Niet op de laatste plaats pleit Bijdendijk voor gebiedsgewijze ontwikkeling. “De kracht van onze aanpak in Almere is dat we een heel gebied mogen maken. Het is niet een zaak van: de gemeente maakt een plan en de corporatie bouwt hier en daar een complex. De corporatie draagt de verantwoordelijkheid voor een heel gebied. Voor de tweede fase van IJburg moeten we dat ook zo doen.”

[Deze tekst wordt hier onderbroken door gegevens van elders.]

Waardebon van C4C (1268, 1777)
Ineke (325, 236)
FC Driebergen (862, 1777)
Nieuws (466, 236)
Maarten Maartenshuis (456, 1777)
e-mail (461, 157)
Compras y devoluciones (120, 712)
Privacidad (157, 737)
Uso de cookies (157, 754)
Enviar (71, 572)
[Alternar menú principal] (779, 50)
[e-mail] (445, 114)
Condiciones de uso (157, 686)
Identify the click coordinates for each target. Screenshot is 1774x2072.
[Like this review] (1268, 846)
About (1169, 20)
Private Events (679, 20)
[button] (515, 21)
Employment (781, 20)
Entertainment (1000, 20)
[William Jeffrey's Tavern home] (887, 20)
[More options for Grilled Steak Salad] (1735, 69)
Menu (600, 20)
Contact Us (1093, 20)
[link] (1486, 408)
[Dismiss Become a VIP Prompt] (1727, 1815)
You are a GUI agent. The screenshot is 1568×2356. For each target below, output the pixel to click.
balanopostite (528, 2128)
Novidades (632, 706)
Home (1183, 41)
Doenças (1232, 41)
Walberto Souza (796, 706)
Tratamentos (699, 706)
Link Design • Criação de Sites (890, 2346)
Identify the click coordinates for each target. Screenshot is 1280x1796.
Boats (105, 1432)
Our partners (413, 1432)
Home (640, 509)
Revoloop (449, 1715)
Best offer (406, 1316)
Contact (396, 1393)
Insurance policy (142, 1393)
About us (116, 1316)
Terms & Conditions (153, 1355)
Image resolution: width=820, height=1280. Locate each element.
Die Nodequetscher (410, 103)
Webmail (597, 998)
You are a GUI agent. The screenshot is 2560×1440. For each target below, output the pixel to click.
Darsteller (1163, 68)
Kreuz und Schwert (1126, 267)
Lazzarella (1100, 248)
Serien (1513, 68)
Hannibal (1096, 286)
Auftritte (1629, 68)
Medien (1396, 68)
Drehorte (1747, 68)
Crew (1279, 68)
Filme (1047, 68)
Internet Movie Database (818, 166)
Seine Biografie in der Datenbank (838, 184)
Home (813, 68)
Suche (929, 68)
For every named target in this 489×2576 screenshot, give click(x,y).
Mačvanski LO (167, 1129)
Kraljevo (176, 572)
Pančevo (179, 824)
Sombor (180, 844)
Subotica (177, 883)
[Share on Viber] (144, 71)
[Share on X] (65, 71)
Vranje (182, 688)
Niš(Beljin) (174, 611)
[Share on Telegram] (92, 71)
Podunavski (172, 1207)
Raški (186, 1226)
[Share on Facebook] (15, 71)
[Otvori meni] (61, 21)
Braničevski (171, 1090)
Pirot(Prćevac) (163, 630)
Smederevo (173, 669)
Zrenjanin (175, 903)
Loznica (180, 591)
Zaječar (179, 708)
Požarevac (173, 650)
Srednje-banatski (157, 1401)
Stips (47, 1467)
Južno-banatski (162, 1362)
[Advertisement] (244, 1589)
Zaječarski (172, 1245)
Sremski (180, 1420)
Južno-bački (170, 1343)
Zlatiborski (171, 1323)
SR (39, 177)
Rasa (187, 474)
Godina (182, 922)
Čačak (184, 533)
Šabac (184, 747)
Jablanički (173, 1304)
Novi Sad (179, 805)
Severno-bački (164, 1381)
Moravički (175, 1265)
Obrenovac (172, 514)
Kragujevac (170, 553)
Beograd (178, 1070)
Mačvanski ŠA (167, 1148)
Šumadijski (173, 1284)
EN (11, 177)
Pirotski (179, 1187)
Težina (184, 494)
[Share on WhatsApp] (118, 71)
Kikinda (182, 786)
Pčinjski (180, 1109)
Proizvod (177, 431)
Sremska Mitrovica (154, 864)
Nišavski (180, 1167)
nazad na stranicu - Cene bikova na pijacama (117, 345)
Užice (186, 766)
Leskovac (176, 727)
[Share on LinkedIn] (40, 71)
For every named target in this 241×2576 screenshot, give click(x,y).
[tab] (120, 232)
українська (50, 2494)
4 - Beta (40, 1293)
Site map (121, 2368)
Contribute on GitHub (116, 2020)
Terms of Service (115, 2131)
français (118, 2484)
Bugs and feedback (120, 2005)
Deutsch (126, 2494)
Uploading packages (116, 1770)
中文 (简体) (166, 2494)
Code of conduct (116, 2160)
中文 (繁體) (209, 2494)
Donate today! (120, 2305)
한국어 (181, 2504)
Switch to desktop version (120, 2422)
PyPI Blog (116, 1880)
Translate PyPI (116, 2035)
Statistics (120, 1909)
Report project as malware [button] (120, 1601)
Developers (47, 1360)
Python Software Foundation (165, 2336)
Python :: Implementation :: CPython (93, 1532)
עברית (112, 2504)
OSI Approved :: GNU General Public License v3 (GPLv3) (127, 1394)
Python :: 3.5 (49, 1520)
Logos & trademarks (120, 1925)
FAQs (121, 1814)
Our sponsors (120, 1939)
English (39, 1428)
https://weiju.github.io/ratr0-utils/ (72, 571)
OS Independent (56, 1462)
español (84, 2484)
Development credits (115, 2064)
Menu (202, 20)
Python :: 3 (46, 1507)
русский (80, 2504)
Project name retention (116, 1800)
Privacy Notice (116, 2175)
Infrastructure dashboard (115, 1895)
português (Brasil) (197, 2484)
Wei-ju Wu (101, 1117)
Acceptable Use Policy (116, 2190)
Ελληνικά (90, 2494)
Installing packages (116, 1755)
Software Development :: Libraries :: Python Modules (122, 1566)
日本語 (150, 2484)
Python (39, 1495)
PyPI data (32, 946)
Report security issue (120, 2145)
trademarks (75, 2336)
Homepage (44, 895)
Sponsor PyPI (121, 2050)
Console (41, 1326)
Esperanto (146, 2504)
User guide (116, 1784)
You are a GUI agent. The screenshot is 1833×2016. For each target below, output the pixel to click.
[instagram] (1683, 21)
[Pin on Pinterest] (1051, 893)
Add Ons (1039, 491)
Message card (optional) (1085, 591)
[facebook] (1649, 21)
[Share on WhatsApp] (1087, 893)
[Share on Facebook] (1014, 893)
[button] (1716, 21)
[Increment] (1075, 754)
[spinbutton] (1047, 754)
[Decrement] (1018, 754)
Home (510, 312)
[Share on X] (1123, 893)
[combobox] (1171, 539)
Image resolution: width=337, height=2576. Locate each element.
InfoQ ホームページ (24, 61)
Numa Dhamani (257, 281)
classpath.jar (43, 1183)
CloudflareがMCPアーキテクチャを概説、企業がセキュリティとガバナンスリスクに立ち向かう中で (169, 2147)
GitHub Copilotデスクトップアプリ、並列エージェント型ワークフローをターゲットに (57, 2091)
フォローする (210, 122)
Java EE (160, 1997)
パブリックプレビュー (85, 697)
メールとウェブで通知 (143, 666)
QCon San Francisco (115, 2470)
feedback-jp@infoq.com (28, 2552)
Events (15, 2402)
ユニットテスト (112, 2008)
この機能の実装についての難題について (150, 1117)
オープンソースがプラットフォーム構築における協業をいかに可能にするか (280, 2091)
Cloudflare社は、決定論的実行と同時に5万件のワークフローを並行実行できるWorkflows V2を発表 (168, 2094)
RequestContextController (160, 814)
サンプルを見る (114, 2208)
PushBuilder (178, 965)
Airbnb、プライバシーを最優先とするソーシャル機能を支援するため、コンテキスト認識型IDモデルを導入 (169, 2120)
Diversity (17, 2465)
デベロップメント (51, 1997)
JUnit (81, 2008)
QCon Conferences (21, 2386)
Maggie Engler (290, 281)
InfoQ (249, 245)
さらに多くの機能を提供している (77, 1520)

Knops breekt liever een lans voor meer particulier initiatief in de stadsontwikkeling. “Ik geloof sterk dat er meer oplossingen mogelijk zijn, dan die nu worden bedacht. Die oplossingen moeten uit de maatschappij zelf komen; niet van de overheid of de tekentafels van de grote vastgoedbedrijven. Daarom zouden wij graag zien dat meer ruimte ontstaat voor andere vormen van opdrachtgeverschap; door een individuele particulier of in een collectief. Ook mede-opdrachtgeverschap verdient een stimulans.”